Re: why is this code bad under -w option?
by Skeeve (Parson) on Jul 28, 2003 at 13:21 UTC
    No. Not declare but initialize. You just do a $block_type=$1. But $1 is sometimes undef.
Re: why is this code bad under -w option?
by Not_a_Number (Prior) on Jul 28, 2003 at 18:25 UTC

    A bit late, I imagine, but here's another way of doing it if the aim, as it appears to be, is just to convert the input string into a number:

    use strict; use warnings; my %convert = ( KB => 10, MB => 20, GB => 30 ); my $num; { print "Enter the block size\n (example: 400KB,10MB,1GB): "; my $block_size = uc <STDIN>; print "Invalid block type specified!\n\n" and redo unless $block_size =~ /^(\d+)([KMG]B)$/; $num = $1 * 2 ** $convert{$2}; } print $num;

    dave

      thanks dave... that's a super cool way of doing it...

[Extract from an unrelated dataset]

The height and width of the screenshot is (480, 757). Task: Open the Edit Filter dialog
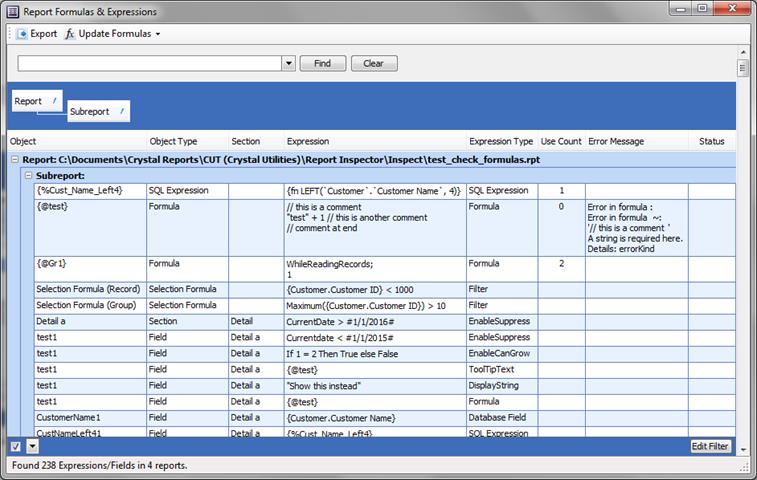click(710, 446)
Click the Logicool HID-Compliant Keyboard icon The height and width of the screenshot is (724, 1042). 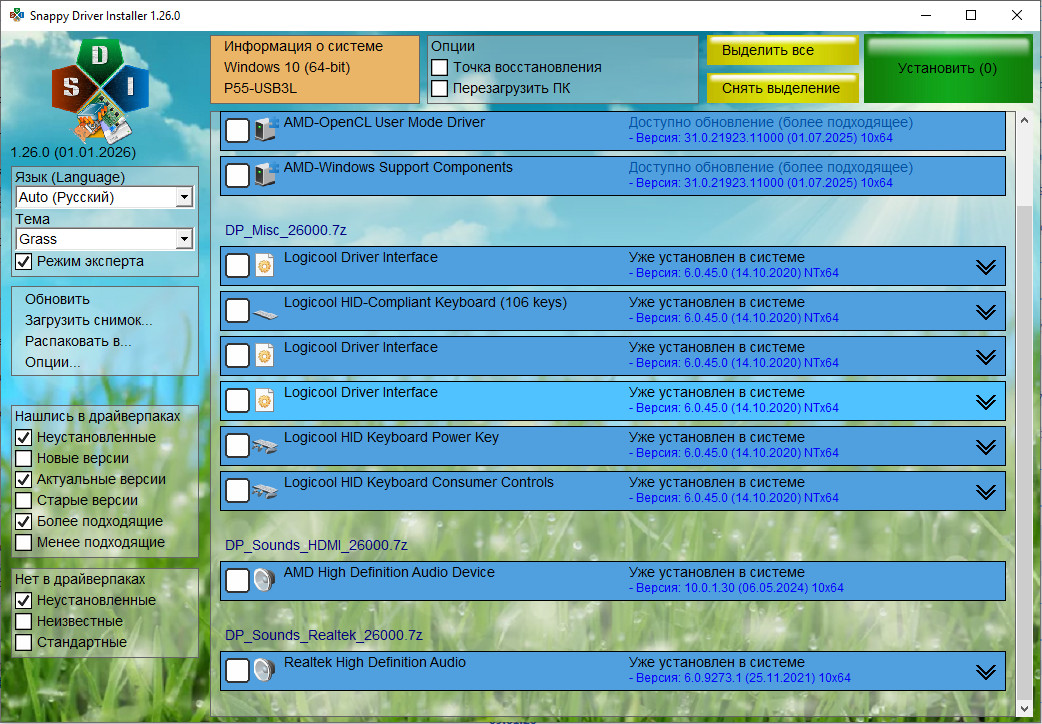(266, 311)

        Just after posting, I realised that I could make it more maintainable:

        my %convert = ( KB => 10, MB => 20, GB => 30 ); my $num; { print "Enter the block size\n (example: 400KB, 10MB, 1GB): "; my $block_size = uc <STDIN>; print "Invalid block type specified!\n\n" and redo unless $block_size =~ /^(\d+)([A-Z]B)$/ # Changed and defined $convert{$2}; # here $num = $1 * 2 ** $convert{$2}; } print $num;

        That way, it could be more easily be adapted to include terabytes, by just adding TB => 50 to the %convert hash, and then, a few months later :), the same for whatever comes after terabytes...

        dave

Re: why is this code bad under use strict?
by Grygonos (Chaplain) on Jul 28, 2003 at 13:10 UTC
    please forgive me I meant to title this post ...bad under -w option.